## Task directions
Show each line below that contains the word "Select".

* Start *

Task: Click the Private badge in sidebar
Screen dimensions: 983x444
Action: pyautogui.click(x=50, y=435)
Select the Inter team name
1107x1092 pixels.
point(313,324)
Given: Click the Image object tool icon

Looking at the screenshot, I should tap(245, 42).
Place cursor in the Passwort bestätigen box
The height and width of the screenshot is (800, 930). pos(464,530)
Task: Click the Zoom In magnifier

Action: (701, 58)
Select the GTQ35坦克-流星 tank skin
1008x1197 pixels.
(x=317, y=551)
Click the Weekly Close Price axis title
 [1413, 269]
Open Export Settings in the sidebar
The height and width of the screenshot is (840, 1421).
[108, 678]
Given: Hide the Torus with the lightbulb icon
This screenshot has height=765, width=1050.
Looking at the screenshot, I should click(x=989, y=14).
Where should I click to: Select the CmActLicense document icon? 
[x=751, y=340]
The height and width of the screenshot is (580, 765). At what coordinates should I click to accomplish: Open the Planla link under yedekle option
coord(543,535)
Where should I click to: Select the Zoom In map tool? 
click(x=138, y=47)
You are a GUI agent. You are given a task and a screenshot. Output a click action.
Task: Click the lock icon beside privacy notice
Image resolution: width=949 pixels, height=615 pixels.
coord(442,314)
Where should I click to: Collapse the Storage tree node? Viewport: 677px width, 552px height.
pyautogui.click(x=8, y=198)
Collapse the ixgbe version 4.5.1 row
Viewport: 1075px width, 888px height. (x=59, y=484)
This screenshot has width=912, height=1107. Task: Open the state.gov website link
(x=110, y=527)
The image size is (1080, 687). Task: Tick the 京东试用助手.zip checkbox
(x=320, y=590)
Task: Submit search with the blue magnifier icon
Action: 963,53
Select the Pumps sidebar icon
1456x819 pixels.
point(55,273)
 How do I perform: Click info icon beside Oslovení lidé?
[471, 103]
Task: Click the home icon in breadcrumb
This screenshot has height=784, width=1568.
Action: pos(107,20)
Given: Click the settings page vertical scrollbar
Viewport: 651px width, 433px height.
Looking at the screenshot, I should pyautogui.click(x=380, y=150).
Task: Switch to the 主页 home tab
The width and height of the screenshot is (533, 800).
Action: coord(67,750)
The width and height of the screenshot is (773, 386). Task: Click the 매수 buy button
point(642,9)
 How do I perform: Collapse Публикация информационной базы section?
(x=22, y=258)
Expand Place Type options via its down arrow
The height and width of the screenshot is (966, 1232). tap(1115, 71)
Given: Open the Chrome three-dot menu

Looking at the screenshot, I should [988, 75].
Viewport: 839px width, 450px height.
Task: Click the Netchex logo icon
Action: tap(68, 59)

* End *

## Response to the exercise
Select the Inter team name
Select the GTQ35坦克-流星 tank skin
Where should I click to: Select the CmActLicense document icon? 
Where should I click to: Select the Zoom In map tool? 
Select the Pumps sidebar icon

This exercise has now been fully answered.